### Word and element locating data
● ● ● ● ●
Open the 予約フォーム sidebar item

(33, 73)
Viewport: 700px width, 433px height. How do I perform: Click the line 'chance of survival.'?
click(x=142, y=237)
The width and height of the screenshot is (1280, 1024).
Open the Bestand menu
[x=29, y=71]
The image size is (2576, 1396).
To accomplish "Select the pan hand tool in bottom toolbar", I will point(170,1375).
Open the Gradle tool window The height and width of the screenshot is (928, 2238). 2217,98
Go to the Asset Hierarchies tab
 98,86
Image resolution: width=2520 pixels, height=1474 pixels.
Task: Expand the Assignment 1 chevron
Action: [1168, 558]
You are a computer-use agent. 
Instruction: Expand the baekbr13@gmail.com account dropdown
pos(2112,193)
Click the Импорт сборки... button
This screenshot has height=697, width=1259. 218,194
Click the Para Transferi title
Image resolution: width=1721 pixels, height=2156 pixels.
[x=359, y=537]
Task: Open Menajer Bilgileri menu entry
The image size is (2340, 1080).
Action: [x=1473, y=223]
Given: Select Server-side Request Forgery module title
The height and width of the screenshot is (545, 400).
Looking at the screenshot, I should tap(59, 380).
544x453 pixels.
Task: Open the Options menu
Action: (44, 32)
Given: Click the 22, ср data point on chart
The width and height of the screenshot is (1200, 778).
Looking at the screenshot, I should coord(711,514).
● ● ● ● ●
### Goal of the exercise
Reproduce every line of the records above verbatim.

### Task answer
Open the 予約フォーム sidebar item

(33, 73)
Viewport: 700px width, 433px height. How do I perform: Click the line 'chance of survival.'?
click(x=142, y=237)
The width and height of the screenshot is (1280, 1024).
Open the Bestand menu
[x=29, y=71]
The image size is (2576, 1396).
To accomplish "Select the pan hand tool in bottom toolbar", I will point(170,1375).
Open the Gradle tool window The height and width of the screenshot is (928, 2238). 2217,98
Go to the Asset Hierarchies tab
 98,86
Image resolution: width=2520 pixels, height=1474 pixels.
Task: Expand the Assignment 1 chevron
Action: [1168, 558]
You are a computer-use agent. 
Instruction: Expand the baekbr13@gmail.com account dropdown
pos(2112,193)
Click the Импорт сборки... button
This screenshot has height=697, width=1259. 218,194
Click the Para Transferi title
Image resolution: width=1721 pixels, height=2156 pixels.
[x=359, y=537]
Task: Open Menajer Bilgileri menu entry
The image size is (2340, 1080).
Action: [x=1473, y=223]
Given: Select Server-side Request Forgery module title
The height and width of the screenshot is (545, 400).
Looking at the screenshot, I should tap(59, 380).
544x453 pixels.
Task: Open the Options menu
Action: (44, 32)
Given: Click the 22, ср data point on chart
The width and height of the screenshot is (1200, 778).
Looking at the screenshot, I should coord(711,514).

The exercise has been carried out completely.